Weiter als technisches Genie hinter den Kulissen
Als Motorentuner machte er seinem guten Ruf aber auch weiterhin alle Ehre und arbeitete zum Beispiel für Phil Read, Billy Nelson, Jean-Francois Baldé, Reinhold Roth, Martin Wimmer, Harald Eckl und Karl-Thomas Grässel. Auch auf dem (alten) Sachsenring war er mehrfach am Start. Erstmalig 1956, wobei er allerdings mit seinem Beifahrer Emil Ohr nach einen technischen Defekt ausfiel. Ein Jahr später feierte er hier mit Fritz Rudolph als Dritter seinen ersten Sachsenring-Podestplatz.
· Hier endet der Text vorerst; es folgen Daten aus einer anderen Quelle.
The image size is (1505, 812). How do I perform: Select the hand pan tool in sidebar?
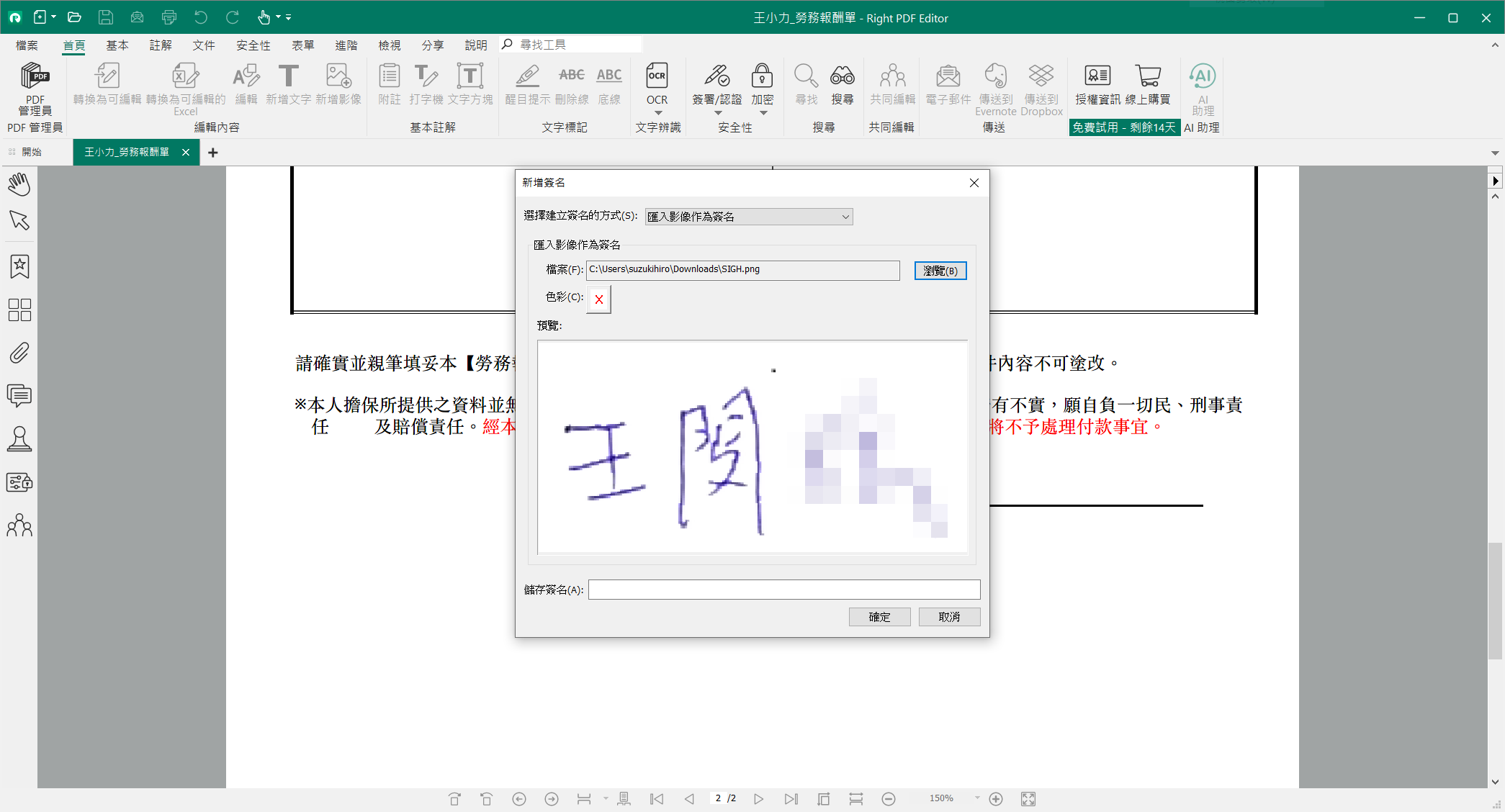pyautogui.click(x=19, y=184)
Nach einem fünften Platz 1958, wiederum mit Fritz Rudolph, sowie einem vierten 1959 mit Alfred Wohlgemuth schaffte er es mit diesem 1960 noch einmal als Zweiter hinter den Schweizern Florian Camathias/Roland Föll aufs Podium. Es war das für lange Zeit letzte Seitenwagen-Rennen auf dem Ring, denn ab 1961 zählten die Rennen zur Motorrad-Weltmeisterschaft und diese sahen am Sachsenring bis einschließlich dem vorerst letzten WM-Rennen 1972 keine Gespanne vor. Am 19. Juni 1993 verstarb Helmut Fath nach schwerer Krankheit im Heidelberger Krankenhaus im Alter von nur 64 Jahren.